Commencez simple : un élément central (un arbre, une place, un puits…) ou les axes principaux. Les bâtiments viennent ensuite, autour de cette structure simple.
C’est l’étape la plus importante.
Faut-il dessiner la carte au crayon avant de passer à l’encrage ?
Oui, absolument. Une esquisse, même très légère, vous sert de guide et vous évite les erreurs d’échelle ou d’orientation.
L’encrage doit être la dernière étape, quand vous êtes sûr de vos formes.
Comment faire les toits des maisons ?
Je dessine d’abord un rectangle simple, puis une arête centrale pour marquer la pente. Les hachures sont ajoutées en dernier, toujours dans le même sens pour garder une cohérence visuelle.
Comment donner du relief ou des variations de terrain ?
De simples hachures larges, quelques touffes d’herbe orientées dans un même sens ou une ombre très légère suffisent.
Inutile de tout surcharger : la suggestion fonctionne très bien.
Comment rendre une carte de village plus vivante ?
- Variez les tailles des bâtiments
- Ajoutez quelques bosquets ou rochers
- Placez 2–3 éléments “humains” : puits, clôture, stèles, potager…
- Évitez les formes trop régulières
- Jouez avec les textures
Quelles erreurs éviter quand on débute ?
- Tracer des routes parfaitement droites
- Dessiner tous les bâtiments de manière identique (taille, forme, orientation)
- Encrer trop tôt
- Vouloir tout remplir (le vide est un outil graphique puissant)
Quel niveau faut-il avoir pour dessiner une carte comme Querce-Brume ?
Aucun !
C’est exactement le but de ce tutoriel : montrer qu’un débutant peut obtenir un très beau résultat avec une méthode claire et progressive. Un pas après l’autre.
Comment choisir le nom d’un village ?
Prenez un élément qui définit l’endroit (arbre, relief, rivière), puis ajoutez un suffixe réaliste (-val, -combe, -bois, -brume…).
Exemple : Quercus (chêne en latin) → Querce → Querce-Brume.




Simple mais efficace, ça me donne envie de faire une …
Ville en ruine de +20 000 personnes avec des bâtiments grandioses et tout un tas de ruines autour !

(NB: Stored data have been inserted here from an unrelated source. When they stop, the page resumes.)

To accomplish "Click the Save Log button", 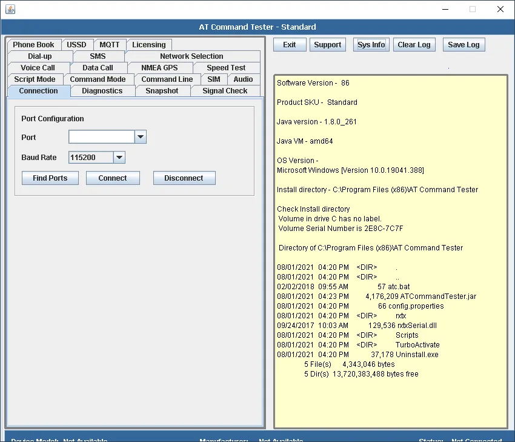I will pyautogui.click(x=464, y=45).
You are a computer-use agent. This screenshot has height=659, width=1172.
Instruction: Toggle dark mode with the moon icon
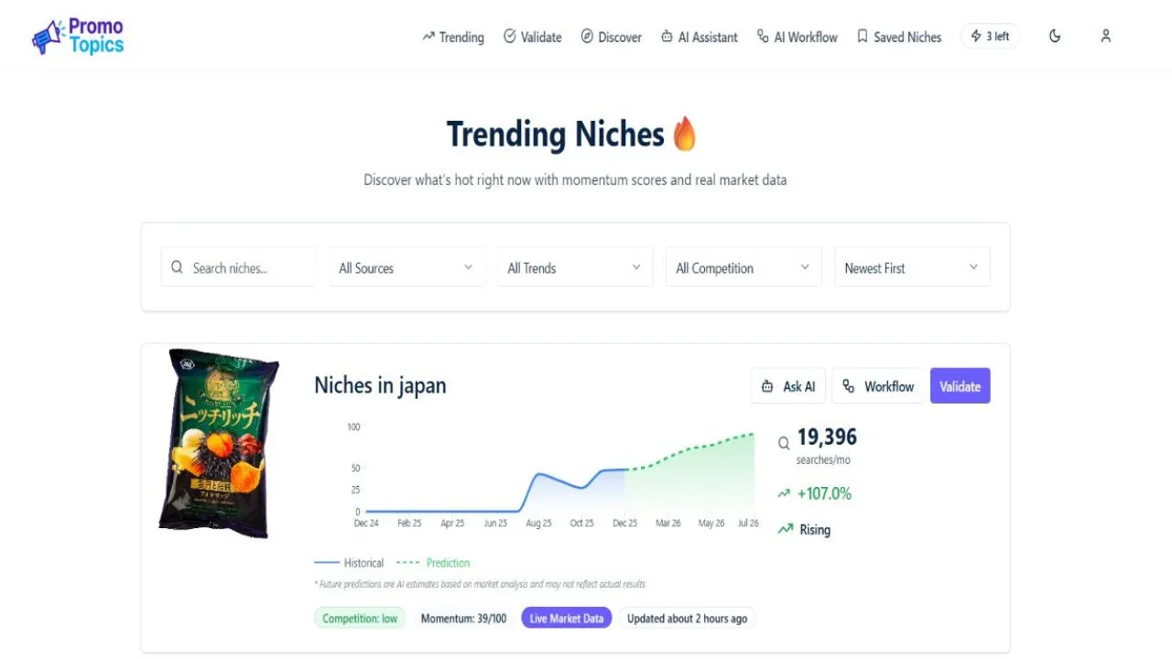pyautogui.click(x=1055, y=36)
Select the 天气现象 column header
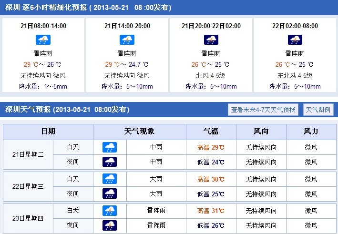Viewport: 338px width, 234px height. pyautogui.click(x=140, y=132)
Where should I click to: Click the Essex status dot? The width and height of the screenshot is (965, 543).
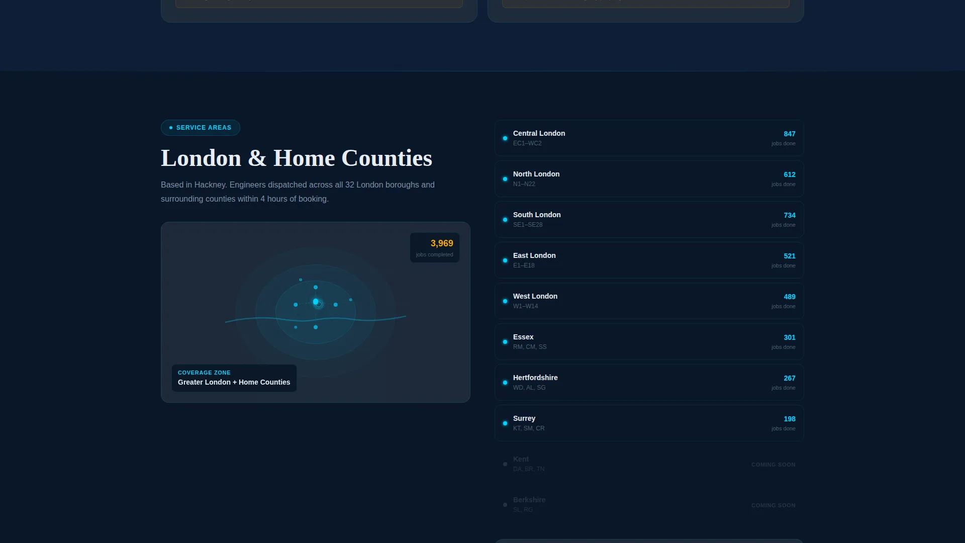tap(505, 342)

Oui je suis fou, et je n’y connais rien en carte ou en dessin, mais tu es inspirant.
Et il faut bien ce lancer un jour, sinon je ne le ferai jamais, le premier pas.
Merci Betanaelle. Lance-toi oui ! 🙂
Super tuto, merci beaucoup ! Je découvre ton site et tes RS depuis quelques jours, et quelles pépites ! Merci beaucoup pour tous ces conseils et ce partage ! Avec plaisir pour d’autres tutos de villes dans d’autres contextes !
Merci beaucoup à toi pour ces compliments.